ASSIGNMENT:
Produce an exact copy of the first line of the data below and each line after it, please, up to and including the one with "learning (131, 172)".

○ ○ ○ ○ ○

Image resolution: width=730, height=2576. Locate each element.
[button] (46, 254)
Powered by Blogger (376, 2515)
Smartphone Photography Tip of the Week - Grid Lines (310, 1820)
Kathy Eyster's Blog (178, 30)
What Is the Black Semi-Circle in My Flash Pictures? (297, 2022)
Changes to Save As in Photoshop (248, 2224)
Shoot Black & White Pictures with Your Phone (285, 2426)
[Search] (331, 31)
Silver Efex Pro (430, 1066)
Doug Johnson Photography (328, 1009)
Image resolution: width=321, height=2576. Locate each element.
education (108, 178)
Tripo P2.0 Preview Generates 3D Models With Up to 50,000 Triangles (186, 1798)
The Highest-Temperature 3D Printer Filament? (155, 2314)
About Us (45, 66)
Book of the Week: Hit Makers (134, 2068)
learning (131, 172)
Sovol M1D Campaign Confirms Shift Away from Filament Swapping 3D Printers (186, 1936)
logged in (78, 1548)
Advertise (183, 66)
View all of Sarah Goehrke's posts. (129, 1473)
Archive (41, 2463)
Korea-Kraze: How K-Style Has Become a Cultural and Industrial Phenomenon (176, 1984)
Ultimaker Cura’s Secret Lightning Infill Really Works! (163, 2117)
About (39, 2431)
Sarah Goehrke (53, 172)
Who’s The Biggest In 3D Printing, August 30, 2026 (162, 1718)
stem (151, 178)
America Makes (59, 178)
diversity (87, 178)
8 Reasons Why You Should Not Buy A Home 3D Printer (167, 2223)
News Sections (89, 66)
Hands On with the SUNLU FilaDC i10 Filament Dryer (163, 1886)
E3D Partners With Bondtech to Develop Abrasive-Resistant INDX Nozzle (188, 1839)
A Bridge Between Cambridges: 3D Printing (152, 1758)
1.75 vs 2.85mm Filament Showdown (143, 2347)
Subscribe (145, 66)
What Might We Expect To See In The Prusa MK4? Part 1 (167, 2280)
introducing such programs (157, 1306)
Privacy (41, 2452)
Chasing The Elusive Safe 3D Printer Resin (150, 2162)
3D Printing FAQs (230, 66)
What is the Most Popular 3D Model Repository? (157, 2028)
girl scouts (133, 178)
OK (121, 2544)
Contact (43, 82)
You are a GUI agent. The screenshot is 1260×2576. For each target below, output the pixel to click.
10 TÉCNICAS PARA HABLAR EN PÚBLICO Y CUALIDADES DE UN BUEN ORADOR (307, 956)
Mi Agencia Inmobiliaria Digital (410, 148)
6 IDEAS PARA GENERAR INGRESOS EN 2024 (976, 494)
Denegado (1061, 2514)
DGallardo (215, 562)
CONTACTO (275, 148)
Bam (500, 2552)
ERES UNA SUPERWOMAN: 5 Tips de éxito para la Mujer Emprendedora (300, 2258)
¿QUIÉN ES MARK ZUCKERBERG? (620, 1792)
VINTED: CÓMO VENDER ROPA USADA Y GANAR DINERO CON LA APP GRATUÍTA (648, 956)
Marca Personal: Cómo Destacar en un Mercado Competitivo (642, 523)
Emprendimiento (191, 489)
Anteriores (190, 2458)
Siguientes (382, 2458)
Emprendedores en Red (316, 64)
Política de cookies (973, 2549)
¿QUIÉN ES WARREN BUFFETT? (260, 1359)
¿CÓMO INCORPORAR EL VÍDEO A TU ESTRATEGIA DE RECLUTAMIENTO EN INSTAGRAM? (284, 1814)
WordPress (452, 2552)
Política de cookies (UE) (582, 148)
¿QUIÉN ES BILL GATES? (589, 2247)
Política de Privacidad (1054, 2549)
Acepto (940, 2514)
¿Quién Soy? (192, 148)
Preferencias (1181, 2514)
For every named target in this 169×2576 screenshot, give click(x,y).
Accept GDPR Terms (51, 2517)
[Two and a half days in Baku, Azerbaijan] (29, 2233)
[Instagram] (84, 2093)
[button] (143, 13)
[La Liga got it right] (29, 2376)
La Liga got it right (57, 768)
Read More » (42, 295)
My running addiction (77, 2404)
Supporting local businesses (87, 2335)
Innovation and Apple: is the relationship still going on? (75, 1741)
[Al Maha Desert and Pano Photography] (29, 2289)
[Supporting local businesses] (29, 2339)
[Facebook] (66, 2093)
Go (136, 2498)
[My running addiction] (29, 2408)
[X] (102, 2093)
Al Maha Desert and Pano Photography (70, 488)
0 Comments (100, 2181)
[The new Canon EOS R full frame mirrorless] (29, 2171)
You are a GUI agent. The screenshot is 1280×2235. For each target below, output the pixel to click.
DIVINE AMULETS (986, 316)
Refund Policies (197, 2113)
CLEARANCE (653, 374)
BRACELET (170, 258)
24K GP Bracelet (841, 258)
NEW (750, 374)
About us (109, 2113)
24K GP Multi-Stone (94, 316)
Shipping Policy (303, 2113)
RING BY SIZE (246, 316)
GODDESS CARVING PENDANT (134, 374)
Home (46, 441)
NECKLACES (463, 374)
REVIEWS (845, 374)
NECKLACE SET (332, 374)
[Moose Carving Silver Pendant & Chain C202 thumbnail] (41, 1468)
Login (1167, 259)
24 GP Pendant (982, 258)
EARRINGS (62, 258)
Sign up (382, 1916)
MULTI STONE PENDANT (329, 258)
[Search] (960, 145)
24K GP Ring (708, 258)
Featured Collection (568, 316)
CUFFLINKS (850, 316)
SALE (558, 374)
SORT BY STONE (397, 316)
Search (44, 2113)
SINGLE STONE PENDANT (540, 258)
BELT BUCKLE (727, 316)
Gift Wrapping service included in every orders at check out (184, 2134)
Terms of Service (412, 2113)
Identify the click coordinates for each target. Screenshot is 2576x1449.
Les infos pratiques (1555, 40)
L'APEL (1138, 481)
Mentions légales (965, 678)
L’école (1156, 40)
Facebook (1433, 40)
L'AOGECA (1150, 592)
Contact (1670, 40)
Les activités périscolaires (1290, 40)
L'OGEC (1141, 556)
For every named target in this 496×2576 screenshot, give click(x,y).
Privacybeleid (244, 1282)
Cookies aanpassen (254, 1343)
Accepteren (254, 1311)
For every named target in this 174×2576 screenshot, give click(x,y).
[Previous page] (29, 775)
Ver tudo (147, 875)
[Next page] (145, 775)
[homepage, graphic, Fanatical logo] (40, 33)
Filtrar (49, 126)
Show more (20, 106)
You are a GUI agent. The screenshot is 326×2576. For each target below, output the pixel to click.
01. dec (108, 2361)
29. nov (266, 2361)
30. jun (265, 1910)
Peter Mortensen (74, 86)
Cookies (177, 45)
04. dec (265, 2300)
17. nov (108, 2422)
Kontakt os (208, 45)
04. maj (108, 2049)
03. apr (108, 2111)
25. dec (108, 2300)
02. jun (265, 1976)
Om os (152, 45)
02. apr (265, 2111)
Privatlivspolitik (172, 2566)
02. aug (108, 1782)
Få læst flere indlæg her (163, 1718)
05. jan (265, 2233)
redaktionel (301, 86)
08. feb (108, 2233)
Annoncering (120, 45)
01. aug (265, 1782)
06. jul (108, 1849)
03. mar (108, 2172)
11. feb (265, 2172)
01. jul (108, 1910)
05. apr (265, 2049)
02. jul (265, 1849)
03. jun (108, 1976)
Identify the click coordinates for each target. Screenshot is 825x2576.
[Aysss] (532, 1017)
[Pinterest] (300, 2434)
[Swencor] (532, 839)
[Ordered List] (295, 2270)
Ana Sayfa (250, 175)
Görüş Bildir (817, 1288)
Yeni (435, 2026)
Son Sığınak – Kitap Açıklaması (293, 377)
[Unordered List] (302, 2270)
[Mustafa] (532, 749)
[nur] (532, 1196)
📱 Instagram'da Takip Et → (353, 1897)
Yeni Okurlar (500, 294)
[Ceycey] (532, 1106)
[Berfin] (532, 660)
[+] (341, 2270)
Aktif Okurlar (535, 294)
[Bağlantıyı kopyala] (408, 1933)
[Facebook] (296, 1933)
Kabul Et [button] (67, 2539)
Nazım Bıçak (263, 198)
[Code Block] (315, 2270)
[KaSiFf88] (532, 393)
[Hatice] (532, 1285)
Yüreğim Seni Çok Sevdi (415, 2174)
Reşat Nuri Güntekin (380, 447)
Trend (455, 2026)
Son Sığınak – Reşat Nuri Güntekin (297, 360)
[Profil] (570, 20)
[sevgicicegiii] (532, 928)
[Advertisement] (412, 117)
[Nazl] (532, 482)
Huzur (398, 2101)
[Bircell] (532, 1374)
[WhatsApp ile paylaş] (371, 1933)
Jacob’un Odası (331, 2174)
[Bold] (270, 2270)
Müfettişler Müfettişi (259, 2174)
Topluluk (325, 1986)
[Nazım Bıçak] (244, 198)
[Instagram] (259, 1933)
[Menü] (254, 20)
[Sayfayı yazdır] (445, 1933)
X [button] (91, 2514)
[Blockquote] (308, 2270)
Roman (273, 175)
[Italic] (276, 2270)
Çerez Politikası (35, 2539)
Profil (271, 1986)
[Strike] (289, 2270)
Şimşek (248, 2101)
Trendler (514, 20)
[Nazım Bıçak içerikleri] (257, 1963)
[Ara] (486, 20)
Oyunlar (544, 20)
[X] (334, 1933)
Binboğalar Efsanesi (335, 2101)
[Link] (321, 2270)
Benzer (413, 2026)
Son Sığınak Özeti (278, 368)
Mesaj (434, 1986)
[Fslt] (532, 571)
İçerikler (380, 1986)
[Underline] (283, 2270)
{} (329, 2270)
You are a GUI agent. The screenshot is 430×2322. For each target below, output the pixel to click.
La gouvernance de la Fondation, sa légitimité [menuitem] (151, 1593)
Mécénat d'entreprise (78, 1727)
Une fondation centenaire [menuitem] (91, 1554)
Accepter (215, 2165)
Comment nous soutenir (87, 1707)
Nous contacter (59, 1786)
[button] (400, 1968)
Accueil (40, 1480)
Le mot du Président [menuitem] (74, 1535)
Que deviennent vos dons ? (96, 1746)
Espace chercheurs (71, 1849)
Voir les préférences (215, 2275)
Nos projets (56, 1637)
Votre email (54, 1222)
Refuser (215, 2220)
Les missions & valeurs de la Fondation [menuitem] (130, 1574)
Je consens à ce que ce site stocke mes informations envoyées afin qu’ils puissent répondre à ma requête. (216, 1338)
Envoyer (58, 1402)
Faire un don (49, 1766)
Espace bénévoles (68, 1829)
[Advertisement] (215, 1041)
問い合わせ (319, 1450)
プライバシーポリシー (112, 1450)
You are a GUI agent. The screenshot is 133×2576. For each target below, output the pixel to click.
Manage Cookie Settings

○ ○ ○ ○ ○

TASK OUTPUT:
Image resolution: width=730, height=2576. Locate each element.
[button] (46, 254)
Powered by Blogger (376, 2515)
Smartphone Photography Tip of the Week - Grid Lines (310, 1820)
Kathy Eyster's Blog (178, 30)
What Is the Black Semi-Circle in My Flash Pictures? (297, 2022)
Changes to Save As in Photoshop (248, 2224)
Shoot Black & White Pictures with Your Phone (285, 2426)
[Search] (331, 31)
Silver Efex Pro (430, 1066)
Doug Johnson Photography (328, 1009)
Image resolution: width=321, height=2576. Locate each element.
education (108, 178)
Tripo P2.0 Preview Generates 3D Models With Up to 50,000 Triangles (186, 1798)
The Highest-Temperature 3D Printer Filament? (155, 2314)
About Us (45, 66)
Book of the Week: Hit Makers (134, 2068)
learning (131, 172)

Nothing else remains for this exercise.